Listed entries:
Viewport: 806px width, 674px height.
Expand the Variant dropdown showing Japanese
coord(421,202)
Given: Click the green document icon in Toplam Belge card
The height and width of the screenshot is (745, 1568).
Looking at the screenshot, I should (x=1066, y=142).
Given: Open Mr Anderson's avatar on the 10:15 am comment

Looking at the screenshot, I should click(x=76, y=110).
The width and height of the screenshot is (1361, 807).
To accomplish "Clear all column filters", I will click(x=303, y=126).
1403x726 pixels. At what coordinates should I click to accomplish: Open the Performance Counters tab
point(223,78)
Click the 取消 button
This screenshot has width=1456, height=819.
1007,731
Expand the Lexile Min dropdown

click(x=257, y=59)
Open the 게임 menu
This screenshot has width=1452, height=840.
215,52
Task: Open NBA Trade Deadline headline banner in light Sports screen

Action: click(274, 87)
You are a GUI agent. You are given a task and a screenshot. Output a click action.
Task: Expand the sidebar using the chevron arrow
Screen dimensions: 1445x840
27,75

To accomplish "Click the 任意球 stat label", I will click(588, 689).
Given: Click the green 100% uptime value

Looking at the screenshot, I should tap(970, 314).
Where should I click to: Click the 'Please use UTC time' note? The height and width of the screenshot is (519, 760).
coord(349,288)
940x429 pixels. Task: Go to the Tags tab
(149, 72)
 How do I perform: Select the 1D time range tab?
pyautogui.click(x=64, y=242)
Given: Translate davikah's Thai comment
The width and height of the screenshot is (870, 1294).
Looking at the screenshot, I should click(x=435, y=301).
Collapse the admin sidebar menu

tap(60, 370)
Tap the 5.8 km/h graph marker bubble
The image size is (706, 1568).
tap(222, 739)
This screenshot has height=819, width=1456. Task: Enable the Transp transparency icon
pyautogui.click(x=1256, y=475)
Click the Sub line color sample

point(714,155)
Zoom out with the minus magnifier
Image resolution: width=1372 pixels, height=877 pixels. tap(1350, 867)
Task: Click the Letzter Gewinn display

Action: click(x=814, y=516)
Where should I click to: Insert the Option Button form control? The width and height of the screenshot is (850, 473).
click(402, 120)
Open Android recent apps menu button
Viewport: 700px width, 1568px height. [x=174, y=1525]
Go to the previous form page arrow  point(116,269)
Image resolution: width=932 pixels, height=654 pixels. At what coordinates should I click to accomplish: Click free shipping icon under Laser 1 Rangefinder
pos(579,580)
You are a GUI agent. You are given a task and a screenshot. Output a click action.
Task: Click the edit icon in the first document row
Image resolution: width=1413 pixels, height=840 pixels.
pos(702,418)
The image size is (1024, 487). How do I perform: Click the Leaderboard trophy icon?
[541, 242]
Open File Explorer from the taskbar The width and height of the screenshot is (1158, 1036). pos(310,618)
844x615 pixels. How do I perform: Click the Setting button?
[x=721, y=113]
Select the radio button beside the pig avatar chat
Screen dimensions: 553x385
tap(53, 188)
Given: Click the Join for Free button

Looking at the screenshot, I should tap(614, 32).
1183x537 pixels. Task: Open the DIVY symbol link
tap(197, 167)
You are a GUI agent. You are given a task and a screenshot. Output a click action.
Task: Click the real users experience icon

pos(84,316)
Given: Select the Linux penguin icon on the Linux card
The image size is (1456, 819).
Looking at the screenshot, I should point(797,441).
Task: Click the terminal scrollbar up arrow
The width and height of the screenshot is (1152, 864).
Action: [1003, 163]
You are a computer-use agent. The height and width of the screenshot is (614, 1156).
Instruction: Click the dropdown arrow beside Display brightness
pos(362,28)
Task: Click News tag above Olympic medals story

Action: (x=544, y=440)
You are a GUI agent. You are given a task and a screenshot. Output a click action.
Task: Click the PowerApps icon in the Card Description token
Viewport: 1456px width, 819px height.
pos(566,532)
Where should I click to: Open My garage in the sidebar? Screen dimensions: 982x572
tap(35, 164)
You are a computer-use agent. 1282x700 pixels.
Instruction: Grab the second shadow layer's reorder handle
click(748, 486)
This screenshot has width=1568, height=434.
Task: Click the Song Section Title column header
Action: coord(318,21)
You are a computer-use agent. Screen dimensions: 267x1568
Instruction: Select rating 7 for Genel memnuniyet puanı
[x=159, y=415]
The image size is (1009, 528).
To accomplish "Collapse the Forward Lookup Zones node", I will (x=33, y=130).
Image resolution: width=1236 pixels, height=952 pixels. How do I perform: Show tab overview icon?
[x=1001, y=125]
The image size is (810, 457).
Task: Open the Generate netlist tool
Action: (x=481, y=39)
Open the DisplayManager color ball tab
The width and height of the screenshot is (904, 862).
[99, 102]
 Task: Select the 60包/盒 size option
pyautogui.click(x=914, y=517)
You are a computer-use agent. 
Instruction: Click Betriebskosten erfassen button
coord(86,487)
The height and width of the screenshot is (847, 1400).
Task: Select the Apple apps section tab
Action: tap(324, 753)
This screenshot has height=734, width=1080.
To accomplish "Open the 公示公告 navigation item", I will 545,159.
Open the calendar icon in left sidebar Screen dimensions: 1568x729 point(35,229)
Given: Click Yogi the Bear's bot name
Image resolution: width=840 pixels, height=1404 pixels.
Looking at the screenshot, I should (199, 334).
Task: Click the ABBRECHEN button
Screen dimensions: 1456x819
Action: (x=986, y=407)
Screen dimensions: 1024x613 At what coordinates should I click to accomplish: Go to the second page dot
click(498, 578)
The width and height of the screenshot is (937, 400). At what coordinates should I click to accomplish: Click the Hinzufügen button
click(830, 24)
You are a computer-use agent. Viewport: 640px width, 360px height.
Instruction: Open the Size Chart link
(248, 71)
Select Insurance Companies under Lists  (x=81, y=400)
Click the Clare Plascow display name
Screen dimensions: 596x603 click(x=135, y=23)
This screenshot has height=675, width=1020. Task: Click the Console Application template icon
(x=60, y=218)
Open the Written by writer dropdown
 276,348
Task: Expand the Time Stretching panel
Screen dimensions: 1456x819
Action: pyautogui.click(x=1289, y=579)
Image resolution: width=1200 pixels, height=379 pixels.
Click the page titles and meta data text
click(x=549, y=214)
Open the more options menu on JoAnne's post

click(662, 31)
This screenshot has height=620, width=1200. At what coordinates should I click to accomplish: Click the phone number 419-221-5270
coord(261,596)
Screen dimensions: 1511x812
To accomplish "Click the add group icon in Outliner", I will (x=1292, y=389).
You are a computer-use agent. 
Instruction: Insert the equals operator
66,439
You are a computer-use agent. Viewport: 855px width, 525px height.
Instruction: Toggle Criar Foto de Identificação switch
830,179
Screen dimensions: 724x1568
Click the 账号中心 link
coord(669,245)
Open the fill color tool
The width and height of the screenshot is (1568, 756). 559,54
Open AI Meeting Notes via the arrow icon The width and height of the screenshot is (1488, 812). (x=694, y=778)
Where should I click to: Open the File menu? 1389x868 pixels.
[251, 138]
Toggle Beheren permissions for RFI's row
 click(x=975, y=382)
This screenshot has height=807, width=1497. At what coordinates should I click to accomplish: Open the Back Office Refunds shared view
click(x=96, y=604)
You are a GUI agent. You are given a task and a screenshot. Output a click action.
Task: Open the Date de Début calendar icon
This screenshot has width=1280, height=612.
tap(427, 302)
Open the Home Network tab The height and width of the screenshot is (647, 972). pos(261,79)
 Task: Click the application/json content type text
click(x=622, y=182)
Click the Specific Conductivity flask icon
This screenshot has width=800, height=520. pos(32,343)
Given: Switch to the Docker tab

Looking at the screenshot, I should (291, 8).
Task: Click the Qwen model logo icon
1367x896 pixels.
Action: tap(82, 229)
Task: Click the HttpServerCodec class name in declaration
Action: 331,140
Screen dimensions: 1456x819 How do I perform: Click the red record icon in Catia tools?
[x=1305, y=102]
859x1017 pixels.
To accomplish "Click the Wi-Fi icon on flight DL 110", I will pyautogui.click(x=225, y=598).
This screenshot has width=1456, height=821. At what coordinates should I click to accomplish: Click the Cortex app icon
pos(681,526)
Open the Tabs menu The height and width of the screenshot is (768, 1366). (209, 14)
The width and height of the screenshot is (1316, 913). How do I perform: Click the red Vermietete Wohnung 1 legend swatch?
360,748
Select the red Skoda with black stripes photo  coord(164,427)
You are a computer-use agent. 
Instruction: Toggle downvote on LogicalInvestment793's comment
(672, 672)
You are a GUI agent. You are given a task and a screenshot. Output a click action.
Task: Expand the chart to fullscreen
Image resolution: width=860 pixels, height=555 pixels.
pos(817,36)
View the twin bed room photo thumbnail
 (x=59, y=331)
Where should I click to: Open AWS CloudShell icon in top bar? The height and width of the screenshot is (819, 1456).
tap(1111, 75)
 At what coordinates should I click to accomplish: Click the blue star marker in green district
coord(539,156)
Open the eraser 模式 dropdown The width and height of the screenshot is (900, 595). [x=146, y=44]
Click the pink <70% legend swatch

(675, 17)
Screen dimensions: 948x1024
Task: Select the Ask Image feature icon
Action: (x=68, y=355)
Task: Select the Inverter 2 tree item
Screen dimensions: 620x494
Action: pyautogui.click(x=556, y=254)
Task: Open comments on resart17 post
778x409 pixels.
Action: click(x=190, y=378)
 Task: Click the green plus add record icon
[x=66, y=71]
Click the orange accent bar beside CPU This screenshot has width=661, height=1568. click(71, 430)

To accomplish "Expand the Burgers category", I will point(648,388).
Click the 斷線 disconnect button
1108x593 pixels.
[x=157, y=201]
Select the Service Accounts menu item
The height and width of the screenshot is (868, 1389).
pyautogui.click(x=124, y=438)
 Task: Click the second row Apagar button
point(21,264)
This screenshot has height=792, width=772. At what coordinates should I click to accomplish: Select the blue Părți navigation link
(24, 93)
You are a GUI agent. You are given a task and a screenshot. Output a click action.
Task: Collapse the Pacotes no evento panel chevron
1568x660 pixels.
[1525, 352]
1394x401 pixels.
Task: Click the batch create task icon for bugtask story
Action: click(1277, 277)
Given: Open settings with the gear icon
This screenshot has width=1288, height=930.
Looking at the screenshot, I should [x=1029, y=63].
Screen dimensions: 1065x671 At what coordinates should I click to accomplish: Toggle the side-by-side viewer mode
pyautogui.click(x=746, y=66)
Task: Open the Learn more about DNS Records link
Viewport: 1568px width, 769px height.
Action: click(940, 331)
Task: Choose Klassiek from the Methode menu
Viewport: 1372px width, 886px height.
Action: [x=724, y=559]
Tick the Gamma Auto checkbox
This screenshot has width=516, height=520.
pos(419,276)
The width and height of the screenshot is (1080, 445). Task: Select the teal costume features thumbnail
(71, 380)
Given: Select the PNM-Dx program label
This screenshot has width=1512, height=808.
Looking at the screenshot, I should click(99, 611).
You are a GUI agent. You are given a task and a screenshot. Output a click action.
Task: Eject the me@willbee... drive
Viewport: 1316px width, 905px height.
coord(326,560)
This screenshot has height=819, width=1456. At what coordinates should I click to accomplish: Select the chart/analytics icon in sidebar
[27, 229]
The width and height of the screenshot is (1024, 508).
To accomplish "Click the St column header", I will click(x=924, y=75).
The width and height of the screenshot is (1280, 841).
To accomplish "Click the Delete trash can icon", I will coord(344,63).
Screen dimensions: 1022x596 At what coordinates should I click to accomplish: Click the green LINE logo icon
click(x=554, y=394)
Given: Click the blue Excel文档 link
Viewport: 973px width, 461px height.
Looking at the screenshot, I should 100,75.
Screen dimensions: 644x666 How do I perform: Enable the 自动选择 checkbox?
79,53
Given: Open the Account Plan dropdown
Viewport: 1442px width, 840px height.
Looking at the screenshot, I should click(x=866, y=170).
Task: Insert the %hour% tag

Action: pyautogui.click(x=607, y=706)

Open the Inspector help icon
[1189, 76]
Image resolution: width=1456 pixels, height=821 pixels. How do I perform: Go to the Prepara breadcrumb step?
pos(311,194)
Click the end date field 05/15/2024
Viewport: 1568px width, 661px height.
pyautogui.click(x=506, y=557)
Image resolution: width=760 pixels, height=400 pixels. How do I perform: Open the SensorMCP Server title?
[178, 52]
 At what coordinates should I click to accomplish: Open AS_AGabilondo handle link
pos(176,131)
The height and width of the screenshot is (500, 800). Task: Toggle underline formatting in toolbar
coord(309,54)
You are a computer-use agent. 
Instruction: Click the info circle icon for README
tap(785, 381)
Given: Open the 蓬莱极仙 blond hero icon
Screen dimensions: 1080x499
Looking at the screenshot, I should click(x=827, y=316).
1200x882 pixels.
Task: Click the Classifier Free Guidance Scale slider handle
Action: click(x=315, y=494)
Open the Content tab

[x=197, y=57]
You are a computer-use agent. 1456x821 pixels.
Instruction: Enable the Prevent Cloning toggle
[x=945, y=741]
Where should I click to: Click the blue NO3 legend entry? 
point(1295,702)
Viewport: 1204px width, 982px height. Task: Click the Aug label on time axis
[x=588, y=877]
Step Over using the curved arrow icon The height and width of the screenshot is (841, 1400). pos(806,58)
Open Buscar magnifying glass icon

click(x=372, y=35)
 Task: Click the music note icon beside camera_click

What you have to do:
Copy out the listing lines from the line containing "Task: Click the Letzter Gewinn display" through the line containing "Go to the previous", including both of those lines, with no changes.

Answer in full:
Task: Click the Letzter Gewinn display

Action: click(x=814, y=516)
Where should I click to: Insert the Option Button form control? The width and height of the screenshot is (850, 473).
click(402, 120)
Open Android recent apps menu button
Viewport: 700px width, 1568px height. [x=174, y=1525]
Go to the previous form page arrow  point(116,269)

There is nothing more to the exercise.